- Dataset records -
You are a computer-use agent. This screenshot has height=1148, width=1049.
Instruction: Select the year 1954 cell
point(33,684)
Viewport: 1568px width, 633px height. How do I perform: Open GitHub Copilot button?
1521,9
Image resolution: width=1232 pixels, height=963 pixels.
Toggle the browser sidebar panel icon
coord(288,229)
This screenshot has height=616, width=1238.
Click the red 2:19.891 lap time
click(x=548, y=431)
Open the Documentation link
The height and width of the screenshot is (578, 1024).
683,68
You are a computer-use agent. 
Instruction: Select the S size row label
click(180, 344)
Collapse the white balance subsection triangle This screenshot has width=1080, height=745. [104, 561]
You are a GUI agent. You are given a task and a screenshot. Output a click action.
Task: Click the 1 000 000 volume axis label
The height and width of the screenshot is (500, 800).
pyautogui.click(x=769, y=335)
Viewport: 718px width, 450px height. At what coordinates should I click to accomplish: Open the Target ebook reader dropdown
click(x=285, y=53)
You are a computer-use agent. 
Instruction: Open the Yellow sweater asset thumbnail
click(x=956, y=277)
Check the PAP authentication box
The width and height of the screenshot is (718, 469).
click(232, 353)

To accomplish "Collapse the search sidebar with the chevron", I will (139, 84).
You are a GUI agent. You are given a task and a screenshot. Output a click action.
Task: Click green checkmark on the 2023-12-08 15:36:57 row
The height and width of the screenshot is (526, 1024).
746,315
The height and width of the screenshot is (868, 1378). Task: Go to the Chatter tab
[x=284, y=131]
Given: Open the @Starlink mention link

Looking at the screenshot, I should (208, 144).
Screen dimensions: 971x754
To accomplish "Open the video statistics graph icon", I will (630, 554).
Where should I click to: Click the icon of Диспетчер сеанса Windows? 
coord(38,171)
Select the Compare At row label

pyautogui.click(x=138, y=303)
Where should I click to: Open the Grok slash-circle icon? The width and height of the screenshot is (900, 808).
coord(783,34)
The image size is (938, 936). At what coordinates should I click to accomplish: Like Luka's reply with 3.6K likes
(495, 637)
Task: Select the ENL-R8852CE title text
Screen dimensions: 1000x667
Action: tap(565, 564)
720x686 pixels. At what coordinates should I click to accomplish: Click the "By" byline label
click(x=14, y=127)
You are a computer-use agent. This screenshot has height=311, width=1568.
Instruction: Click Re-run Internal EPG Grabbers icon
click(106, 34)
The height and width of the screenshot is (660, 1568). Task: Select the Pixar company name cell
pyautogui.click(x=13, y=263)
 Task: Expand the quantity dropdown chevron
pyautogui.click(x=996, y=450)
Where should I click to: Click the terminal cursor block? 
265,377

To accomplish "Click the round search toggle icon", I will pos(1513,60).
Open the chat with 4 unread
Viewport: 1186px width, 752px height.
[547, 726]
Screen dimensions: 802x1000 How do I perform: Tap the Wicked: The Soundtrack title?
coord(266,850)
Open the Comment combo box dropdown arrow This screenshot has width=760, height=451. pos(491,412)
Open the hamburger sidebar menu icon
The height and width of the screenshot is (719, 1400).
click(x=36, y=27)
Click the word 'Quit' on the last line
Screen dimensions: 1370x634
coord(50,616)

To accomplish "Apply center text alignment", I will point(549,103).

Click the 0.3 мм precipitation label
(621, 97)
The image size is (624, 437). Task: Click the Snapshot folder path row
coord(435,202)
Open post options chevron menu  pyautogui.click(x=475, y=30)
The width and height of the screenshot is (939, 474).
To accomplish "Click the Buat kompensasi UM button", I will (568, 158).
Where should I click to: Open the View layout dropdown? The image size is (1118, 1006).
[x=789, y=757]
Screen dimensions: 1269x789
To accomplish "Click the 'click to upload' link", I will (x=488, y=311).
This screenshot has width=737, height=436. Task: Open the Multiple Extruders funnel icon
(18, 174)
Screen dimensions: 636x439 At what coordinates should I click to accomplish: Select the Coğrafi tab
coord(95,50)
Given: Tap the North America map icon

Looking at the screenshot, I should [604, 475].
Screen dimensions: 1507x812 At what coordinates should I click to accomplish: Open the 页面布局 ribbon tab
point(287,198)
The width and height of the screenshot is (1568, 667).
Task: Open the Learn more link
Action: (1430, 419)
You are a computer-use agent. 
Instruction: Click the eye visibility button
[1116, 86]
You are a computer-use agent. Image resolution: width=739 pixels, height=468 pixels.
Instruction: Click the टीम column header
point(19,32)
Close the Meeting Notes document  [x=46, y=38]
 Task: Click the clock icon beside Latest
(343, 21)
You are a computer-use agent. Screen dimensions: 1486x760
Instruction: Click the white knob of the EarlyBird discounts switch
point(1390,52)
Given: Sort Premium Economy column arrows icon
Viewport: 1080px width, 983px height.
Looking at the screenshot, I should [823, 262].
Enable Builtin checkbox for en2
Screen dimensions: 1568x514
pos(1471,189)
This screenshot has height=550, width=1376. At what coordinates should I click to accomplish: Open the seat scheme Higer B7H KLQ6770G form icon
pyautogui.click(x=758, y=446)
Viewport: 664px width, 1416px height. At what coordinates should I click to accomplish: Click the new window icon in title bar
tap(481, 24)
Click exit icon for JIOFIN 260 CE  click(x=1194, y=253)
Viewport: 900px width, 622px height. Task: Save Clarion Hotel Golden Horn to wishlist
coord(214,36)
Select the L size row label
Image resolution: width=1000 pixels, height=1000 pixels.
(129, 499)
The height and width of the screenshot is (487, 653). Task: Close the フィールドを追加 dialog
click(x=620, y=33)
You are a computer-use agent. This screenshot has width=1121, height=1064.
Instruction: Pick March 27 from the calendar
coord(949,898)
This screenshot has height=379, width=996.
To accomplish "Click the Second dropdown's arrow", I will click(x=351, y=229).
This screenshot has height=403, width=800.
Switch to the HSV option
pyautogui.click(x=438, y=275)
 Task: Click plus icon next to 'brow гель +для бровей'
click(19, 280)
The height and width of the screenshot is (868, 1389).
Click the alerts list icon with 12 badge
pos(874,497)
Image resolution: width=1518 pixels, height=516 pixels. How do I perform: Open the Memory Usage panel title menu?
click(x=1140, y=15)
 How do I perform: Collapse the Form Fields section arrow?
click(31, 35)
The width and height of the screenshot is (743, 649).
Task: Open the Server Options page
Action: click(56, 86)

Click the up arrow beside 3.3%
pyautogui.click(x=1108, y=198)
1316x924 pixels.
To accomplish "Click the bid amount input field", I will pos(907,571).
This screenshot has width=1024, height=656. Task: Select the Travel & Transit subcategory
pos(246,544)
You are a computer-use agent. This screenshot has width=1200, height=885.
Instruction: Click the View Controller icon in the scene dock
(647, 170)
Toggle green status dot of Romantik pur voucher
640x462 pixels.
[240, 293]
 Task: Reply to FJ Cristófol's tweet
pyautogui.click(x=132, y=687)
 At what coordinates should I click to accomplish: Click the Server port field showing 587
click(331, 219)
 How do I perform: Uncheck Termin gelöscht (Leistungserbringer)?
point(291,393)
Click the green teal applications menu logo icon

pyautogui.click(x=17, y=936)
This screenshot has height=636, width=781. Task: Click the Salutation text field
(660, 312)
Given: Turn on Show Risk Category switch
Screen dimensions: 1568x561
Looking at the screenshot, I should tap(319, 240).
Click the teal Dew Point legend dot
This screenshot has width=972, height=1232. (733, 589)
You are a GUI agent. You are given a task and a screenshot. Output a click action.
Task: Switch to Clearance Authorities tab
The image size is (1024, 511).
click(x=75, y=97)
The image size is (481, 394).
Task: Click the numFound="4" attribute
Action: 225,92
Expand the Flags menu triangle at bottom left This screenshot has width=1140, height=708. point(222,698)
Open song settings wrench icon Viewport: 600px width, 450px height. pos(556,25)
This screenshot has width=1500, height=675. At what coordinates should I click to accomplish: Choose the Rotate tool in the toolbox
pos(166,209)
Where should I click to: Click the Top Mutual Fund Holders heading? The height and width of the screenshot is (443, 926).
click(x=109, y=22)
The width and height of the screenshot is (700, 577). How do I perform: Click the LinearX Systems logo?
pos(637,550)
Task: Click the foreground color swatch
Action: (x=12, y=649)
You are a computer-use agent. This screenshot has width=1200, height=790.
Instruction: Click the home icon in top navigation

- Directions -
Would you state how many lines in the listing above contain the word "triangle"? Reply with the number and no other words.

- Exercise response -
2